--- PROVIDED DATA Enclosed Below ---

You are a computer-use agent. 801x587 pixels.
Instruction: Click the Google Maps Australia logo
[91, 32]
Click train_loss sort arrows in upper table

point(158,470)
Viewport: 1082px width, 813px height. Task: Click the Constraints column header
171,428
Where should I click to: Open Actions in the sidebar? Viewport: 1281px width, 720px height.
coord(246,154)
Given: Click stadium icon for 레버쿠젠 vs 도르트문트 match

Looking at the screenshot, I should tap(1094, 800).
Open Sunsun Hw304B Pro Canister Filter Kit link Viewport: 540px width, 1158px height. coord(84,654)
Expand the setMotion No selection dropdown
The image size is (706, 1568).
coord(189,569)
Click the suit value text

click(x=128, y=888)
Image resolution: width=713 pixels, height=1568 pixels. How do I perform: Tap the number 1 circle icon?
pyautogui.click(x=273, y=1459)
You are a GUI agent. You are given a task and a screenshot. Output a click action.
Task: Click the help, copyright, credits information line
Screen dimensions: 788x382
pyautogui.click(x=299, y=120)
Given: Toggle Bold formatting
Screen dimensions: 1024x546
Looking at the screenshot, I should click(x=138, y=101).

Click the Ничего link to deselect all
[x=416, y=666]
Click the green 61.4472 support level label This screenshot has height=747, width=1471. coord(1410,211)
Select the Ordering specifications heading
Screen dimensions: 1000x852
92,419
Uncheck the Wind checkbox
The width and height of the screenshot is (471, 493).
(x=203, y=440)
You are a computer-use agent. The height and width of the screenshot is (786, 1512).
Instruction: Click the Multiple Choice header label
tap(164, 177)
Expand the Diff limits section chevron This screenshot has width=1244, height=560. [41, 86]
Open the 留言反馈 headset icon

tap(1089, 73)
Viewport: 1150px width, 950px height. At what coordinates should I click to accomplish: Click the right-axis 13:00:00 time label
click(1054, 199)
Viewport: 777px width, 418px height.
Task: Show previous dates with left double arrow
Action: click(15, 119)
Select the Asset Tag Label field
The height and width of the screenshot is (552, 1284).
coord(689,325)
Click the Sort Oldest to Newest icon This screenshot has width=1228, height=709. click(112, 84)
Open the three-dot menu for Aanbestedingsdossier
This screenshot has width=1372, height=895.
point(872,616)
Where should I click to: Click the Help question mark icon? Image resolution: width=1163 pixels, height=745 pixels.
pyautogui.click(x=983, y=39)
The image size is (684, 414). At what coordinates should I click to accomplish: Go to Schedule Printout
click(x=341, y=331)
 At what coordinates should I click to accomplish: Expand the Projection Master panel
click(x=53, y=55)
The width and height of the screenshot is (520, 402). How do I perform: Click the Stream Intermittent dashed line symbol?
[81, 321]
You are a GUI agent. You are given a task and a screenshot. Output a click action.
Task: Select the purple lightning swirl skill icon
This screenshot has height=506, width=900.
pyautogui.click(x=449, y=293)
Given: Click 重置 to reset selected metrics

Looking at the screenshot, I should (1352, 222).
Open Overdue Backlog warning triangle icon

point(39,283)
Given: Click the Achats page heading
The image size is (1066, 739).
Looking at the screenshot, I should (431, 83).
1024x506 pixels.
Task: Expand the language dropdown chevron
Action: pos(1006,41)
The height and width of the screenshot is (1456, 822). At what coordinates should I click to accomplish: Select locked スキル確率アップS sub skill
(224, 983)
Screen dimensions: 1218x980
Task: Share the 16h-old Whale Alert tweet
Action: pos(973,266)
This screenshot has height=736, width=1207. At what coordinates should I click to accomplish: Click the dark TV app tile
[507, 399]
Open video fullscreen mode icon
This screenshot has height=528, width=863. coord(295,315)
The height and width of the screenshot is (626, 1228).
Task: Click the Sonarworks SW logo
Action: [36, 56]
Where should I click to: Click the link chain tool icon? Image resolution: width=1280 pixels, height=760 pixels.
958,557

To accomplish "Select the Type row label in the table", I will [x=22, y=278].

--- End of Enclosed PROVIDED DATA ---

= WHAT THE TASK REQUIRES =
Whenever a line of the data includes the word "computer", show that line in full.

= TASK RESULT =
You are a computer-use agent. 801x587 pixels.
You are a computer-use agent. The height and width of the screenshot is (786, 1512).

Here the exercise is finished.